Blake maintains that the only people who might oppose a regional exchange are those who have vested interests in the status quo.

"Most of the Caribbean exchanges are owned by broker-dealers who basically dictate who operates on the exchange and what happens. Our model is totally different. We are owned by 45 shareholders and institutions, not by broker-dealers who dominate the operations. These people would lose out [if a regional exchange were established], because they'd no longer have the sort of control they do now."

So far, most of the talk has centered on a regional exchange for the English-speaking Caribbean. But Donald Cott Creus, executive vice-president of the Bolsa de Valores de la Republica Dominicana, argues that the vision ought to encompass the Spanish-speaking Caribbean as well as Central America.
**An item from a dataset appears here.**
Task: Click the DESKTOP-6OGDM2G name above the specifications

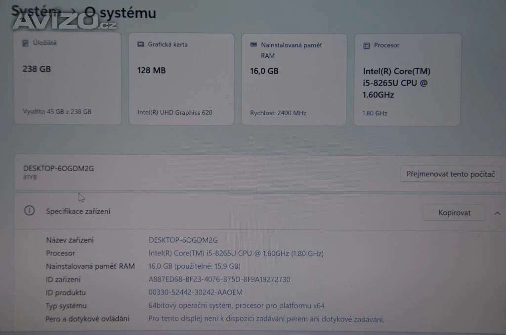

Since its founding 16 years ago, the Dominican bourse has negotiated around RD$79 billion in trades, or $2.3 billion at current exchange rates. It currently lists seven entities ranging from food processor Induveca to financial services firm Leasing Popular SA.

"For the last 15 years, it was an open floor, but at that time we didn't have a capital markets law. We were self-regulated," said Cott, whose exchange operates on the ground floor of a Santo Domingo office building. "We worked under this self-regulation until the Capital Markets Law was enacted and approved by Congress [in 2002]. That gave birth to the Securities and Exchange Commission and also the Superintendency of Stocks."

Cott said the development of a capital market in the Dominican Republic is a main objective of President Leonel Fernández.

"One of his projects was to establish a very liquid secondary market, which the country desperately needs at this time, especially right now, since the AFP (a major pension fund) has so much money invested for the long-term," he said.

"All the employees are paying into it, expecting to get their money back in the middle- to long-term, but we lack instruments whereby they can invest that money. At present, this money is invested in commercial banks on a short-term basis. That does not provide the country with the basis and means to obtain medium- and long-term financial depth," Cott explained. "All the bonds, shares, commercial paper and treasury bills issued by the government or the private sector should have a market that could provide liquidity, transparency and price information to all potential investors."

What would really make a difference, Cott said, is joining the stock exchanges of the English-speaking Caribbean with those of neighbors throughout the region - something he's been arguing for since 1996.

"We realize that if we keep acting individually, since every one of these exchanges is so small, no institutional investor will be interested in us," said Cott. "And even if you create one Caribbean exchange, if you exclude the Dominican Republic, it won't have sufficient depth to attract institutional investors."

Cott predicted that within 10 years, instead of having a dozen Caribbean and Central American exchanges like today, most probably there will be five or six since bourses across the globe are either merging or fading out. "There's no reason so many exchanges should exist in such a small region."